UGF’s independent monitors also obtained documents that indicate approximately 30 percent of employees of state-owned enterprises were assigned to picking brigades, often meaning days away from their families and their chosen field of work. The Uzbek Metallurgical Plant ordered the mobilization of 3,200 workers to pick cotton, 36 percent of the plant’s workforce, according to a document obtained by UGF, dated September 19, 2018. Government officials also turned to the military to meet quotas, mobilizing soldiers in several districts to pick cotton, especially late in the season when voluntary picking had dropped off. For example, in Akaltynsky district of Syrdarya region, 10,000 soldiers picked cotton until December 5, 2018.
 
During the 2018 cotton harvest, a team of independent monitors found:

  • There were some reports of punishing local officials for orchestrating forced labor. However, for the 2018 harvest, the central government continued its system of imposing cotton production quotas on regional and local officials. As a result, more than 100 such officials were punished for “deficiencies in organizing the cotton harvest,” a term used for failing to fulfill cotton quotas.
  • The government increased wages paid to pickers resulting in more voluntary pickers, especially early in the season when cotton is more plentiful and earning potential is high. But evidence demonstrated that the number of voluntary pickers dropped as available cotton decreased and weather worsened, which induced officials to resort to forced labor to meet their quotas and avoid punishment.

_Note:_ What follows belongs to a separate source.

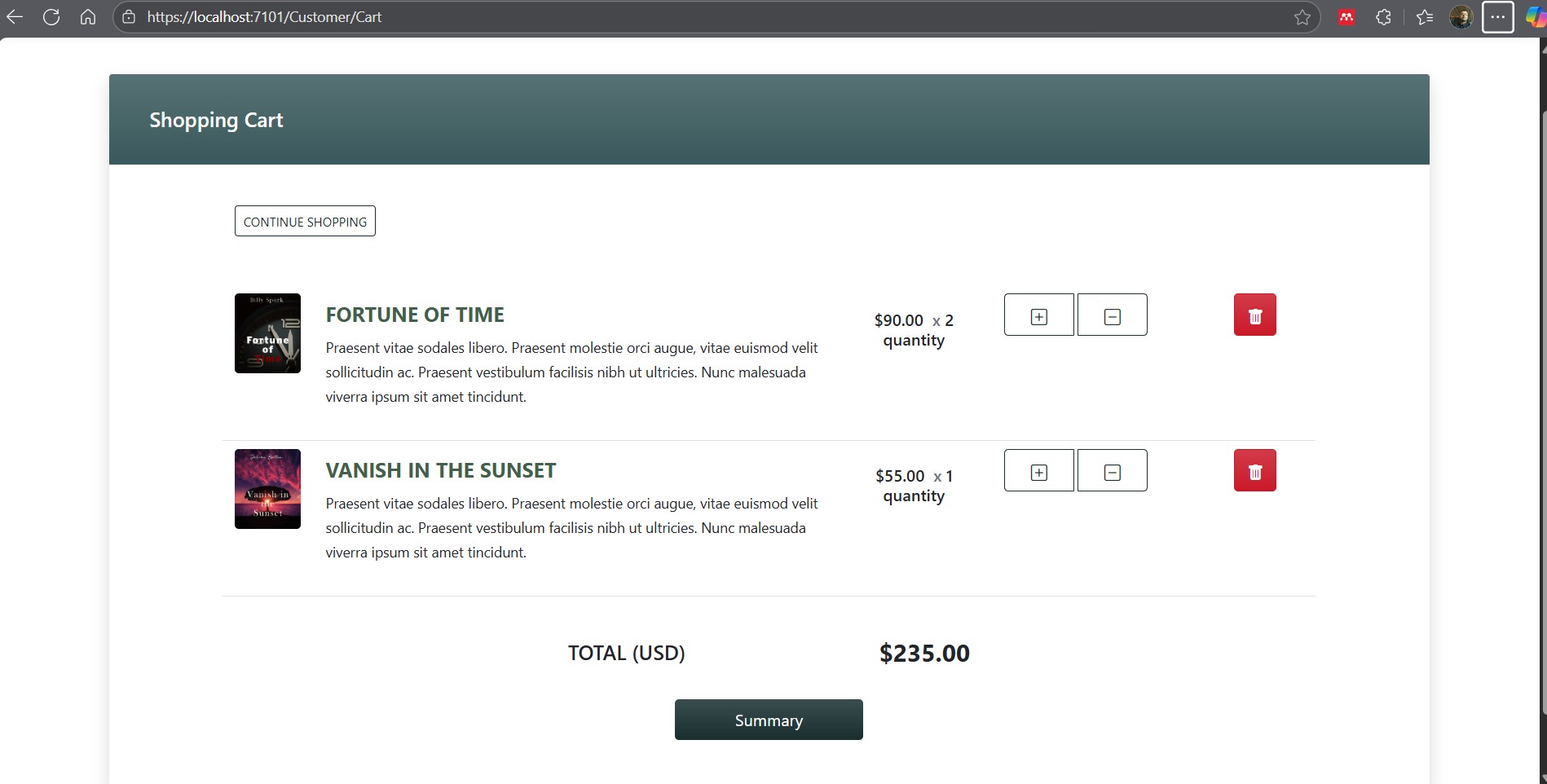The height and width of the screenshot is (784, 1547).
Task: Add this page to favorites with star icon
Action: coord(1302,17)
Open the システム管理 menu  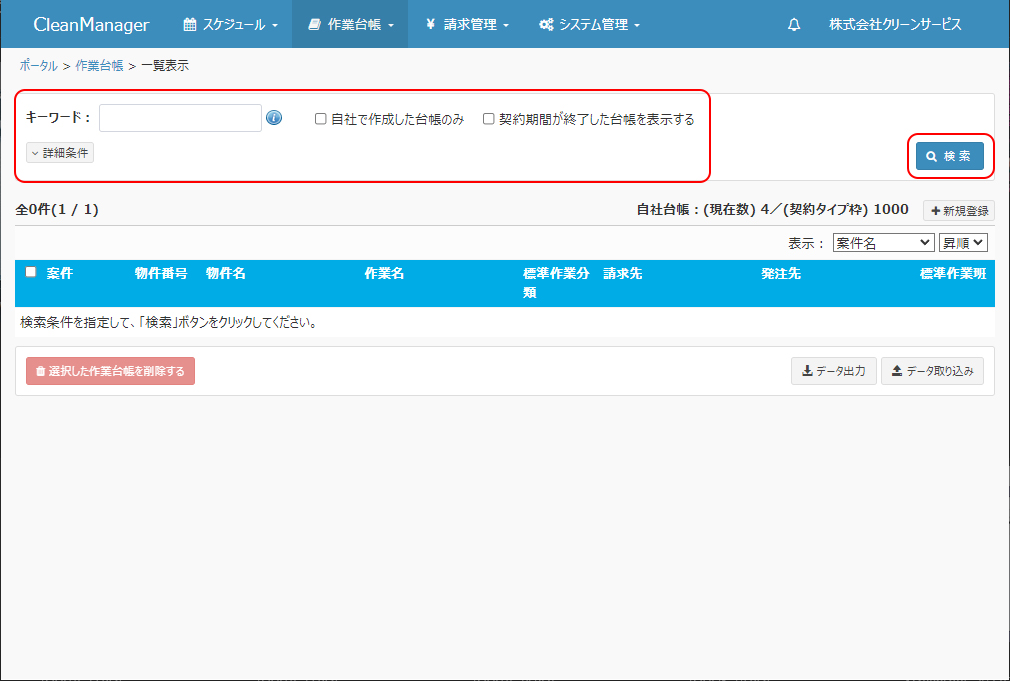coord(589,25)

  • Numerous pickers worked voluntarily, but many voluntary pickers preferred to be hired as replacement pickers by those forced to pick or pay so they could earn replacement fees in addition to wages for cotton picked, demonstrating that national picking wages set by the government are still too low.
  • Health and education employees were not mobilized en masse, though some were forced to work at the end of the harvest. Nonetheless, most major government enterprises and agencies, including factories, grain mills, utility companies, banks, law enforcement, and government services, required their employees to pick cotton or pay for replacement pickers from the beginning of the harvest. Thousands of these employees were sent to supply pickers to low population regions where they lived in field camps, public buildings, or train cars.

“Although we have seen encouraging areas of progress in this harvest, it is premature to declare success in dismantling a system of production relying on massive forced labor that has been in place for decades,” said Bennett Freeman, former Deputy Assistant Secretary of State, Bureau of Democracy, Human Rights, and Labor and Co-founder of the Cotton Campaign. “There is indeed a significant transition underway, but it will take several more years to end systemic forced labor and to implement critical structural reforms, such as ending the quota system, establishing incentives for employing only voluntary labor and enforcing accountability for officials who use forced labor. We look to the Uzbek government and its international partners to sustain and accelerate the hard work that will be necessary to achieve historic reform.”
 
The Cotton Campaign has long raised concerns that using public sector employees for forced labor has disastrous consequences for public services. In November, Ozodlik reported that seven children received the wrong vaccination with devastating health consequences, because the nurse in charge was picking cotton.
 
“Uzbekistan should be evaluated by actual change on the ground but forced labor will not be eliminated as long as the quota system for both cotton and field labor remains intact,” said Judy Gearhart, Executive Director of the International Labor Rights Forum, a founding member of the Cotton Campaign. “Currently Uzbekistan’s agricultural sector lacks a system of normal labor relations. There were cases in 2018 harvest when farmers were physically abused for failure to deliver on government-ordered production quotas.”